If Radiohead wants to move in real time, we music critics can oblige. I'm putting on the just-dropped The King of Limbs and engaging it as I listen. Here's a first take:
"Morning Mr. Maggie"
All right, an intense sort-of shuffle out the gate. Yorke's more 60-40 on the sinuous/moaning scale than 40-60 this time. The pointillized tic of Jonny Greenwood's hyperdrive one-note guitar is impressing me a lot more than Phil Selway's cut-up drums, which are now so cliché for this band that it's when they use live wooden-sounding ones now that gets the oohs and aahs. This one's, dare I say, funky? Yorke's ghostly wooooos when the beat drops out are honestly less haunting than annoying at this point. Song kicks back in just as it threatens to become "The Gloaming Pt. 2." Like "Bloom," I have to admit, it's not really taking me anywhere beyond that initial frantic burst.
"Little by Little"
Finally, a new sound. Literally, this historic tune expands Radiohead's instrumental repertoire with the same jangling, clacking (Burundi maybe?) percussion that I can only identify from remembering it in Beck's "Beercan," 1994. (Back when these guys had one hit.) I've loved Radiohead several times in my life, but is there any question they accumulated massive popularity from wedding Bono's airy largesse to Nirvana's cathartic chaos? And then again for assimilating technology? Anyway, this also has a distinct TP-808 drum machine and the steadiest beat so far. Yorke enters in his highest chicken-cluck register and my girlfriend comments it sounds like Clinic. She's right.
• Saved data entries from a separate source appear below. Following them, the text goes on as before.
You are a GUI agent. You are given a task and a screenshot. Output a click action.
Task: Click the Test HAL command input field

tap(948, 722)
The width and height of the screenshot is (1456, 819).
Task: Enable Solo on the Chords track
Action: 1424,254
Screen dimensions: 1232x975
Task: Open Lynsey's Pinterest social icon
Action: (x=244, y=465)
Sick of the drums (which really aren't as polymorphic as they believe), sick of the little snatches of voice and tune, and around 1:25 one of the bendy vocal manipulations shows its hand: this track is trying to emulate James Blake and not succeeding very well. It's genuinely sad. I'm not much of a Blake fan and I don't believe he'll ever be as exciting as Radiohead has, but this is like a less chaotic "Pull/Pulk Revolving Doors" that's afraid of its own shadow. Definitely not feral.
The drums are still trying too hard (yet not enough!) but I'm no longer getting the feeling that I'm supposed to be impressed by their polyrhythmic utility. Because the main attraction here is Yorke's voice -- finally! The melody takes a couple minutes to get its bearings but I'm actually delighting in it, the first thing on this record that sounds like a genuine grower rather than a loose pile of scraps for fans to sort out themselves. It also sounds like R&B, which is really cool, if an almost inevitable side effect of their increasing sparseness. I could well end up preferring five minutes of this to "There There."
Just what this album didn't need as it was starting to build momentum: a sucky piano ballad. The tune's buried enough that it doesn't feel worth digging up. The rhythm's about six feet below that. Wannabe fancy drums come back, all is forgiven! Maybe it'll be like "Videotape" where it starts speeding up until it's a big rattling blur?
Nope, didn't happen.
"Give Up the Ghost"
Another dirge--this one sounds like the aging innovator's been bearing down hard on How to Dress Well. But with acoustic guitar; evokes college students gathered on the bleachers at midnight with acoustic guitars during a prank fire alarm. Yorke duets with himself, one high vocal and one low, and neither sounds very into it. Not stirring, not pretty, not much. I thought In Rainbows had a spacious hole in the middle and The King of Limbs is looking similarly like a donut.
Funky drums again, more relaxed than "Morning Mr. Magpie," or "Little by Little," and an even more traditionally R&B-sounding vocal line than "Lotus Flower." This one actually sounds really good. The sonic décor finally gets a chance to surprise a little: Greenwood's lead guitar comes in for only the second time on the record and it's squeaky like a sitar. The Yorkette harmonies are actually filling in the melody and not just space. We have a winner.
But this was very slight. Only half the grooves-not-songs were good on first listen, and none were great. The very little guitar is welcome when there is any, and judging by the same old rhythm tricks and dull James Blake rip, Radiohead no longer sounds like innovators thinking three steps ahead of us. The band sound like it's been running on empty ever since John Mayer deciphered its Klingon. The best moments here were the ones least like themselves: South Asian guitars, Mideastern percussion, swooning (if not quite sultry) soul. Radiohead needs to go further, and the fact it needs to be told that means it's no longer in the lead.